A week after the expiry of the time limit the claimant received written reasons which, although upholding the disciplinary panel's decision to dismiss him, did not endorse its findings on all the issues and, believing that he might now have a viable unfair dismissal claim, he presented a claim form to an employment tribunal on the same day.

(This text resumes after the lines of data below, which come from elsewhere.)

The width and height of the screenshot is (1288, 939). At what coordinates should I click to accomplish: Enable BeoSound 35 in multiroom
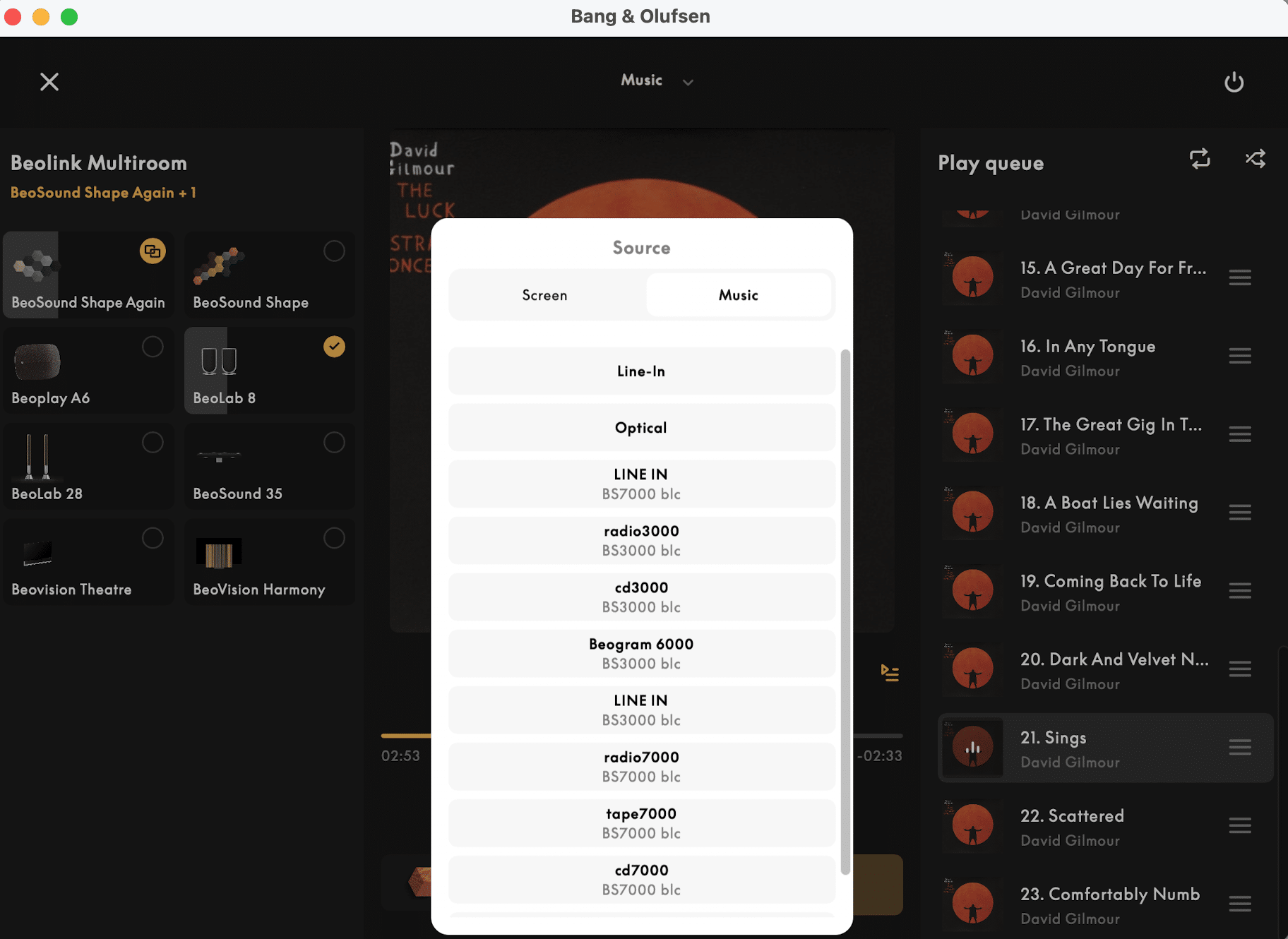334,443
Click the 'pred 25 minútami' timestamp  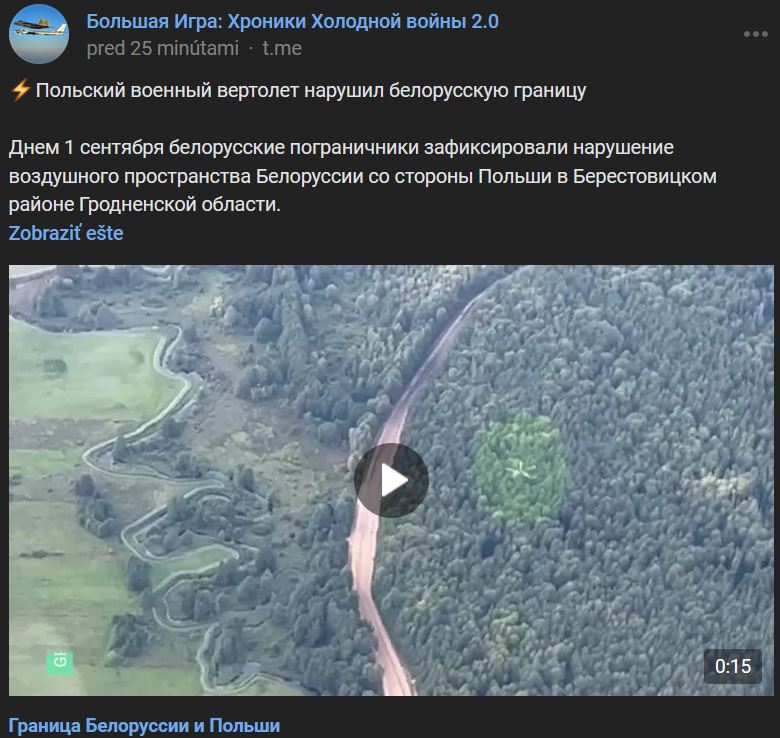point(163,49)
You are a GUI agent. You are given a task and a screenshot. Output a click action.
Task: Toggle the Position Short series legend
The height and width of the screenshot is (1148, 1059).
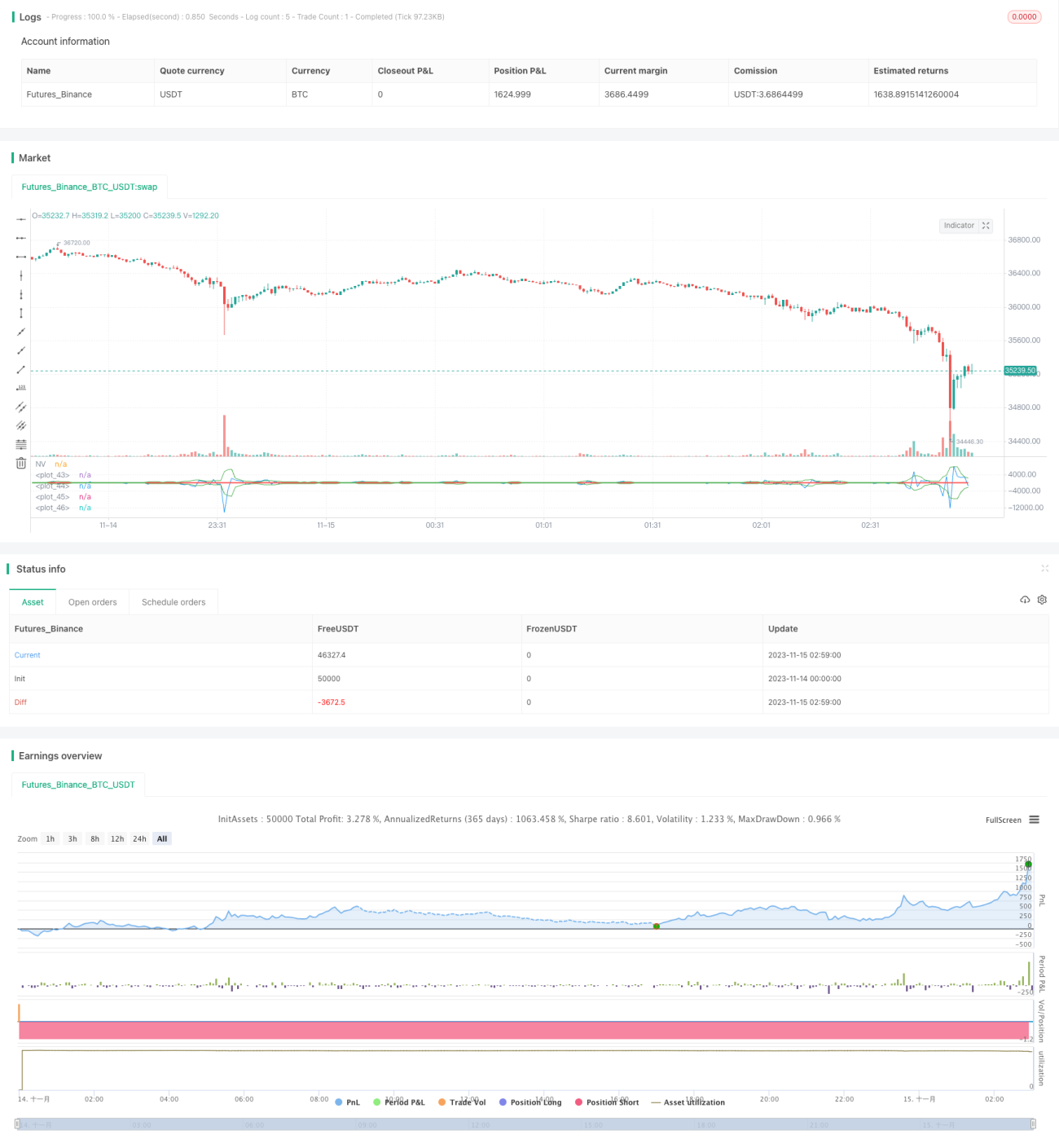(x=607, y=1102)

At a pre-hearing review an employment judge decided that, given the apparent rejection of his case by the appeal panel as delivered in the oral decision, it had not been reasonably practicable for the claimant to have made his claim before receiving the written reasons which found him guilty only on a single charge, and that the tribunal had jurisdiction to hear the claim.

The employer appealed.

UNDERHILL J (PRESIDENT) held:

For the purposes of section 111(2)(b) of the Employment Rights Act 1996, ignorance of a crucial or fundamental fact was a circumstance rendering it impracticable for a claimant to present a claim where his
ignorance of the fact was reasonable and its discovery genuinely and reasonably changed his belief from believing that he did not have grounds for the claim to believing that he did. The employment judge's
finding that the appeal panel's written reasons had genuinely led the claimant to change from believing he had no grounds for making a claim to belief that he did was unassailable, and, on the evidence, that change in his belief was reasonable.

The appeal was dismissed.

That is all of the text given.